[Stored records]
# # # #
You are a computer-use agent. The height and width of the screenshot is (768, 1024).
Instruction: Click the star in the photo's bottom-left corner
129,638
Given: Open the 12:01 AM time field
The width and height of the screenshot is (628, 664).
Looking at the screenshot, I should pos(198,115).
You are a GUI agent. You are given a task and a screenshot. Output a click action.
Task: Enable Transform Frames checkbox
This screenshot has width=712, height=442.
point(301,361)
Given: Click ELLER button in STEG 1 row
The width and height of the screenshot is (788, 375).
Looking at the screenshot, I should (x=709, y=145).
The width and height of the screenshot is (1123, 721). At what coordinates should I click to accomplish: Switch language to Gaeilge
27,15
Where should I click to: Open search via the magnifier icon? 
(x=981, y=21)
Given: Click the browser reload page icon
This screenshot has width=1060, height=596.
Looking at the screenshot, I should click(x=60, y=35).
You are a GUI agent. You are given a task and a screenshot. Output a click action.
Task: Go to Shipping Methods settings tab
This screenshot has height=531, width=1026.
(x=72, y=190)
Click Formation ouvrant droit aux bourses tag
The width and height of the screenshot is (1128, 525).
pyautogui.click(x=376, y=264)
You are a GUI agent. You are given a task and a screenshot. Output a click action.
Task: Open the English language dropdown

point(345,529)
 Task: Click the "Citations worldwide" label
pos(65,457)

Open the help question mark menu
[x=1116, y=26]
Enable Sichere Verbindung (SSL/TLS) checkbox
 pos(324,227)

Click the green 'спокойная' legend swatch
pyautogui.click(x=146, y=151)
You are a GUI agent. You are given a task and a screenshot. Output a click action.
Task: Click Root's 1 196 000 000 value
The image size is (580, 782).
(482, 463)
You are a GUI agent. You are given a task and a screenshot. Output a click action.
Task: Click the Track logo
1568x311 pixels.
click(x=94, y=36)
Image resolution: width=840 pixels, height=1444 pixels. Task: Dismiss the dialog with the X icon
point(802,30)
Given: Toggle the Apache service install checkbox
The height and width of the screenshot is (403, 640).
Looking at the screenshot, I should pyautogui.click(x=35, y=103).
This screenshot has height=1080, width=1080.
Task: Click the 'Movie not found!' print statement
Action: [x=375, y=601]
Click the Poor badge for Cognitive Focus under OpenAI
# # # #
Every entry must be duplicated exactly as it stands.

Problem solution:
You are a computer-use agent. The height and width of the screenshot is (768, 1024).
Instruction: Click the star in the photo's bottom-left corner
129,638
Given: Open the 12:01 AM time field
The width and height of the screenshot is (628, 664).
Looking at the screenshot, I should pos(198,115).
You are a GUI agent. You are given a task and a screenshot. Output a click action.
Task: Enable Transform Frames checkbox
This screenshot has width=712, height=442.
point(301,361)
Given: Click ELLER button in STEG 1 row
The width and height of the screenshot is (788, 375).
Looking at the screenshot, I should (x=709, y=145).
The width and height of the screenshot is (1123, 721). At what coordinates should I click to accomplish: Switch language to Gaeilge
27,15
Where should I click to: Open search via the magnifier icon? 
(x=981, y=21)
Given: Click the browser reload page icon
This screenshot has width=1060, height=596.
Looking at the screenshot, I should click(x=60, y=35).
You are a GUI agent. You are given a task and a screenshot. Output a click action.
Task: Go to Shipping Methods settings tab
This screenshot has height=531, width=1026.
(x=72, y=190)
Click Formation ouvrant droit aux bourses tag
The width and height of the screenshot is (1128, 525).
pyautogui.click(x=376, y=264)
You are a GUI agent. You are given a task and a screenshot. Output a click action.
Task: Open the English language dropdown

point(345,529)
 Task: Click the "Citations worldwide" label
pos(65,457)

Open the help question mark menu
[x=1116, y=26]
Enable Sichere Verbindung (SSL/TLS) checkbox
 pos(324,227)

Click the green 'спокойная' legend swatch
pyautogui.click(x=146, y=151)
You are a GUI agent. You are given a task and a screenshot. Output a click action.
Task: Click Root's 1 196 000 000 value
The image size is (580, 782).
(482, 463)
You are a GUI agent. You are given a task and a screenshot. Output a click action.
Task: Click the Track logo
1568x311 pixels.
click(x=94, y=36)
Image resolution: width=840 pixels, height=1444 pixels. Task: Dismiss the dialog with the X icon
point(802,30)
Given: Toggle the Apache service install checkbox
The height and width of the screenshot is (403, 640).
Looking at the screenshot, I should pyautogui.click(x=35, y=103).
This screenshot has height=1080, width=1080.
Task: Click the 'Movie not found!' print statement
Action: [x=375, y=601]
Click the Poor badge for Cognitive Focus under OpenAI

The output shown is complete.